In its day, Fraser’s Hill was a premiere Malayan holiday destination but times have changed and it is now locked in a quaint time warp.

6. Mount Jerai

The 1,175m-tall Mount Jerai peak on the Kedah coast overlooking the Straits of Malacca has been a beacon for navigation for centuries. For over 1,300 years, Kedah has been closely linked to ancient trade routes, as it was the first land contact for vessels that sailed on the trade winds from India.

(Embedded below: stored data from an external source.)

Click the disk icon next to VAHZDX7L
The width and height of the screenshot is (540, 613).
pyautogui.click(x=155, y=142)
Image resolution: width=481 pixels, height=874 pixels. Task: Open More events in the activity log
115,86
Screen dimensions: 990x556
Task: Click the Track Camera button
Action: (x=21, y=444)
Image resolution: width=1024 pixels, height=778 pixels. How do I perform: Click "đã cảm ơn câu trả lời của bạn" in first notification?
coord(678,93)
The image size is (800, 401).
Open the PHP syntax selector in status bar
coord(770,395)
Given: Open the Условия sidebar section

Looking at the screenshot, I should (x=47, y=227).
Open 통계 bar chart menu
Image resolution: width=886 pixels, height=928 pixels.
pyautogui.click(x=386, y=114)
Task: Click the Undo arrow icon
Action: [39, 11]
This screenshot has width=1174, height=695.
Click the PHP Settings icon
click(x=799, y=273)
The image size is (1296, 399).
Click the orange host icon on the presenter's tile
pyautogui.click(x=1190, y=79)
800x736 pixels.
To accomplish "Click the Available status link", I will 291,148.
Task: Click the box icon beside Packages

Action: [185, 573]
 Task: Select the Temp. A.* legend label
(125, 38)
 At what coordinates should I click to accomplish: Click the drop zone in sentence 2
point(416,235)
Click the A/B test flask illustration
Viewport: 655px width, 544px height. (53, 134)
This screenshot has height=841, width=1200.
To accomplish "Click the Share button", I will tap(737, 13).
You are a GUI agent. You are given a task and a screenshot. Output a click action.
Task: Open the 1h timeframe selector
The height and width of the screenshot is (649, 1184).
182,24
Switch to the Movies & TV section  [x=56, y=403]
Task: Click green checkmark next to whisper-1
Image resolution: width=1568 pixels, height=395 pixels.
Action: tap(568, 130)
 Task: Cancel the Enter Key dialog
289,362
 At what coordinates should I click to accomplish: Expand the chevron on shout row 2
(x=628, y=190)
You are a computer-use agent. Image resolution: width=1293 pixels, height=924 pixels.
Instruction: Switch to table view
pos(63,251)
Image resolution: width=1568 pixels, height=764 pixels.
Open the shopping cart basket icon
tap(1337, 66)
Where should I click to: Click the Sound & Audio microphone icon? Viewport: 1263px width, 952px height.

The peak is visible from many kilometres away, including in Penang. There is a road to the summit, and from here, Langkawi Island and Penang are visible, rising above the fields of rice surrounding the mountain.

Jerai Hill Resort offers chalet accommodation, a pool and a restaurant.

7. Penang Hill

Often regarded as the world’s first hill station, Penang Hill, at an altitude of 833m, became increasingly popular in the early 19th century as a cool venue and escape for colonialists. East India Company staff rode horses or were transferred up the hill in sedan chairs carried by coolies, apparently.

Now, a funicular railway ensures a quick ascent to the summit. In the early days, bungalows were erected across the upper reaches of the hill, and small hotels followed.

8. Mount Raya

Mount Raya, Langkawi’s highest peak, is geologically different from the island’s second-highest mountain, Mat Chinchang or Machinchang. Mount Raya comprises granite, an igneous rock that formed 230 million years ago deep within the Earth’s surface. Later, plate tectonics forced the rocks to the surface.

Visitors can drive to the summit at 881m above sea level, while birdwatchers can admire soaring eagles and hornbills feeding in the rainforest canopy.

9. Mount Santubong

Mount Santubong stands at at 810m and is visible from many parts of Kuching, the Sarawak capital. In the 1850s, British naturalist Alfred Russel Wallace collected samples of the flora and fauna and worked on his evolutionary theories.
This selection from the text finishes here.